The second thing to understand is how to move and crop. The move is when you select, you can drag the red edges. But if you hold the Option key when you click, then you are cropping the windows. There is nowhere in the interface that explains it. So beware.
MacOS Capture objects change and get lost
You really want a dedicated Mac for this or lots of setup time because if for instance, you want a browser window then if you close the application that has that window, then it defaults to the first window active on a screen and this is usually a menubar item so it looks like it doesn't work. You have to check properties and start the applications.
Second, you will see that you need to be really precise about the aspect ratio for the changes, so does OBS. So be careful and test the layouts beforehand;
Ideal scene tricks: Chroma Key and Backgrounds
There are some good tricks, the most important to get a green screen and a good microphone:
- Watch the glare on the green screen, but the trick is for your Video Input, to add a filter called Chroma Key and this will remove that color green.
- Add a background image underneath and you get the Channel 5 weather look where it looks like you are sitting in front of something.
- And put names underneath. Watch some vlogs and copy layouts that you like.
- Make the main screen 2 up like CNN. This is actually pretty hard because you need to make sure you copy and paste duplicates quite a bit.
- Prep some overall background and have prepared some browser, and fixed images. And play with graphics changes scenes.
- With the Mac, there is a new MacOS capture that seems to work very well. It has a Screen, Application, and Window mode.
OBS Stats view and Export to MP4 or use Handbrake
By default, OBS does not show the stats menu, but you need this in case you blow your machine up. I find that a MacBook Pro M1 Max, really burns a lot of GPU and with Zoom, you can get Zoom to be very slow, normally the fix is to stop both and start again. But it is nice to turn on the Preferences > Show Stats window so you can see what is going on.
Second, this by default exports as a compressed MKV, if you are pushing this into Final Cut Pro and are short on CPU, the good thing to do is to choose a "fatter format" and export as MP4 as this file is going away anyway. And it reduces the CPU and GPU load significantly.

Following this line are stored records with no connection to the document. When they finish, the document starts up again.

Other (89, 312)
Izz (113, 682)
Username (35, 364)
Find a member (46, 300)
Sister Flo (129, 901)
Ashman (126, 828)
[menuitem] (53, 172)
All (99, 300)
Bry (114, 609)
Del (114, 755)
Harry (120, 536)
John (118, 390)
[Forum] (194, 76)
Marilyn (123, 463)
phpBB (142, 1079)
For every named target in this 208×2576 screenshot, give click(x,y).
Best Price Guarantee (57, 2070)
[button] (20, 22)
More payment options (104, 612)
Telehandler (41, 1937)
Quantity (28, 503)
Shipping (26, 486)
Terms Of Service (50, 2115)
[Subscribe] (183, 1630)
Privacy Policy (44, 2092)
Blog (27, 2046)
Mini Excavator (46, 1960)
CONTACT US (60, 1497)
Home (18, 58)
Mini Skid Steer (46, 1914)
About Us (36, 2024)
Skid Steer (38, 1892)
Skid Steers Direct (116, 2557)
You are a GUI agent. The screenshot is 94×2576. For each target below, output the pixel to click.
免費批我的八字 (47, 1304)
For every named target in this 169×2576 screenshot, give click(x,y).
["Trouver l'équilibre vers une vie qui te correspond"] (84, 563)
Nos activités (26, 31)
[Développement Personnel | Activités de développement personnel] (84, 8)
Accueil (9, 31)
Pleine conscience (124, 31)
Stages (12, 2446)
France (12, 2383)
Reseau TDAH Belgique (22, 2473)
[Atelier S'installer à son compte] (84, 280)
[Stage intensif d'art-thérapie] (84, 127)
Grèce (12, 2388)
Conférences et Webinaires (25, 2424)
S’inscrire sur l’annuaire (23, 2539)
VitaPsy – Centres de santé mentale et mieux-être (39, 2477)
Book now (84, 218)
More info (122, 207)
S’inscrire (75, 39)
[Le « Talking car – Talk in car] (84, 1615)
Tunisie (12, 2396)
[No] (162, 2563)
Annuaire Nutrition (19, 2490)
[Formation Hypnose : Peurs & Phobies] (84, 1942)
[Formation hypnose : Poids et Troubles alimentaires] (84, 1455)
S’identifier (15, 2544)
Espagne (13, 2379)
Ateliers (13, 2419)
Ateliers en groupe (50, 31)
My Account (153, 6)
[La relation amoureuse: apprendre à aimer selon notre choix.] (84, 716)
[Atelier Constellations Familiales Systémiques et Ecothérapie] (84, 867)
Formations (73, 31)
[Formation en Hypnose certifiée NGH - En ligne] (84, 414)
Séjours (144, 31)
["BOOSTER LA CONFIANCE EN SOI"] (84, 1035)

But if you do have it in MKV then you have to go to Handbrake and export the file into an MP4 or MOV container format that Final Cut can read. As an example, I tried to export it as an AV1 file and that didn't work, so Final Cut will look into the container and decide what it can and cannot read. So you need to have the right format.
The specific preset that seems to work is Preset > General > Product Standard which is an RF10 so pretty fast version that you need if it is just going into Final Cut Pro.
When Zoom goes crazy
OBS is a very CPU and GPU intensive system, but with a monster M1 Max, it handles without fans very well with Zoom and OBS running together. The biggest issue seems to be one where suddenly the frame rate on the video drops, but the OBS Stats does not change. What seems to be happening is that Zoom is thrashing trying to deal with it all. I've found that starting and stopping doesn't help, but a reboot of the Mac does.